This OpenID/Oauth2 mock server is publicly available at https://mock.passwordless.id
It can be used to test libraries, implementations or perform automated integration tests against.
It is not a tutorial on how OAuth2 / OpenID works, it is merely a mock server that you can use as placeholder. It will not show an interactive login screen, but will simulate the sign-in of the user "John Doe" instead.
When using a library, you usually need following information:
- issuer:
https://mock.passwordless.id - client_id:
MyClient - client_secret:
MySecret
If you need to configure the client manually, here is the list of endpoints:
| Endpoint | Path |
|---|---|
| Authorization Endpoint | /authorize |
| Token Endpoint | /token |
| UserInfo Endpoint | /userinfo |
| JWKS Endpoint | /.well-known/jwks.json |
| OpenID Configuration | /.well-known/openid-configuration |
Here are some typical requests you would perform against the mock server.

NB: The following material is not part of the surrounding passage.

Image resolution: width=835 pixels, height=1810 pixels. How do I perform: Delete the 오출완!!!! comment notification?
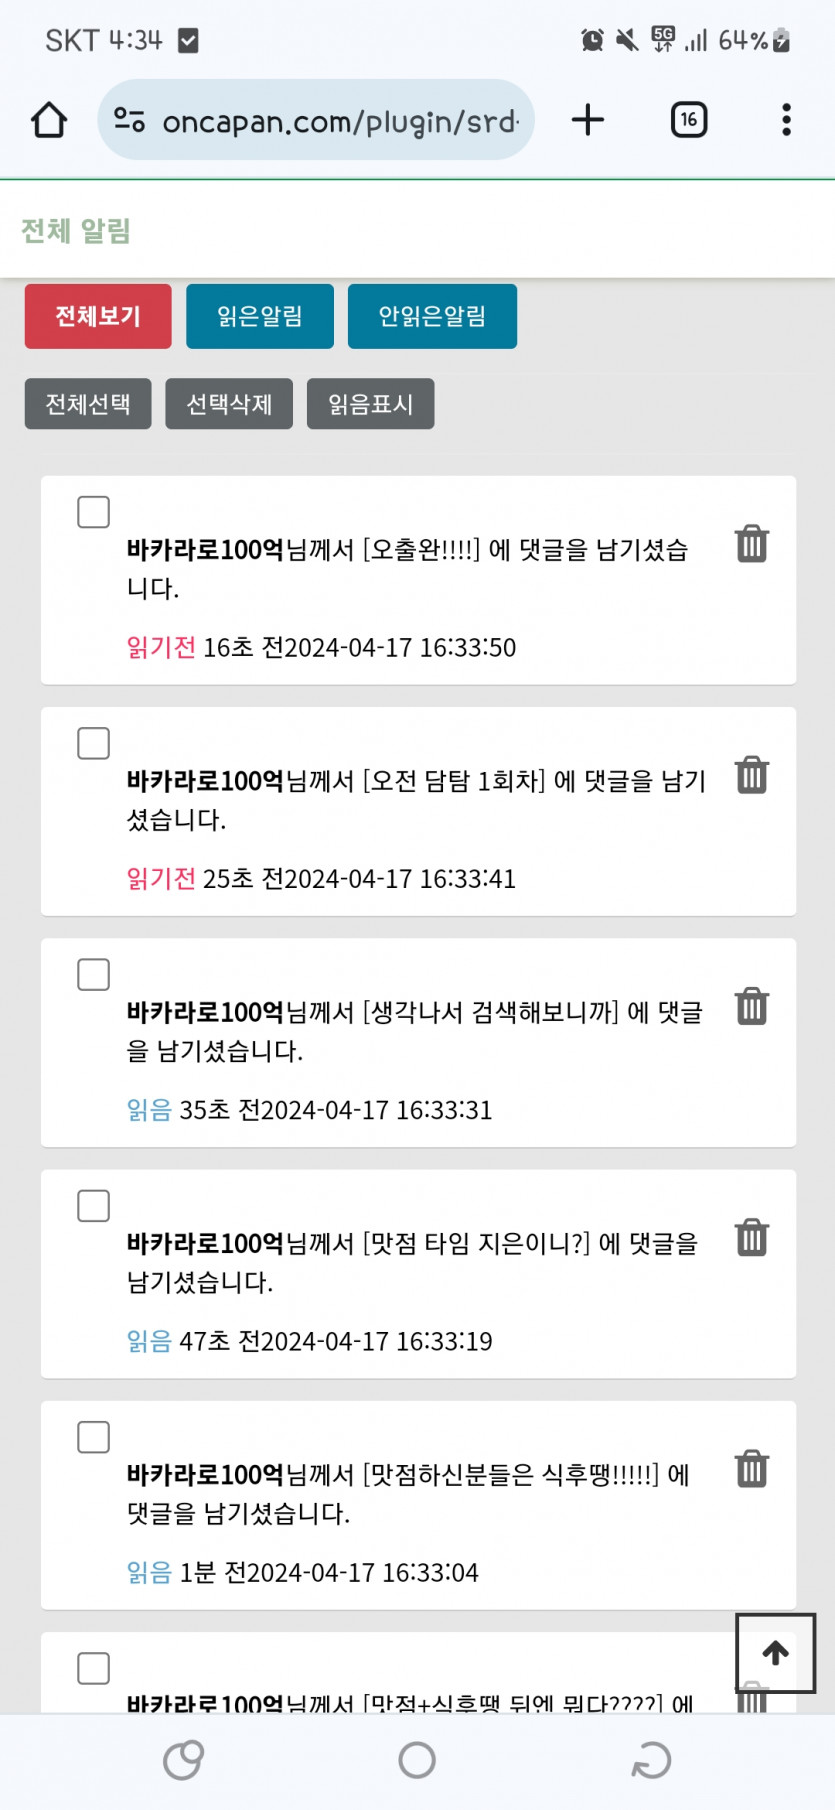click(751, 544)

GET /authorize?response_type=code&client_id=MyClient&redirect_uri=https://example.org/callback&scope=openid%20email%20profile&state=xyz HTTP/1.1
Host: mock.passwordless.idPOST /token HTTP/1.1
Host: mock.passwordless.id
Content-Type: application/x-www-form-urlencoded
grant_type=authorization_code&code=AUTH_CODE_HERE&redirect_uri=https://example.org/callback&client_id=MyClient&client_secret=MySecretGET /userinfo HTTP/1.1
Host: mock.passwordless.id
Authorization: Bearer ACCESS_TOKEN_HEREWhen performing the authorization code flow, the server will always return the same user:
{
"sub": "1234567890",
"name": "John Doe",
"email": "john.doe@example.org",
"email_verified": true
}While the flow is the same on each request, their content is not identical.
The id_token contains an iat (issued at) timestamp, so it will be different on each request. The code remains valid for 1 minute and the token (opaque access token) remains valid for 1 hour. This should be sufficient for testing purposes.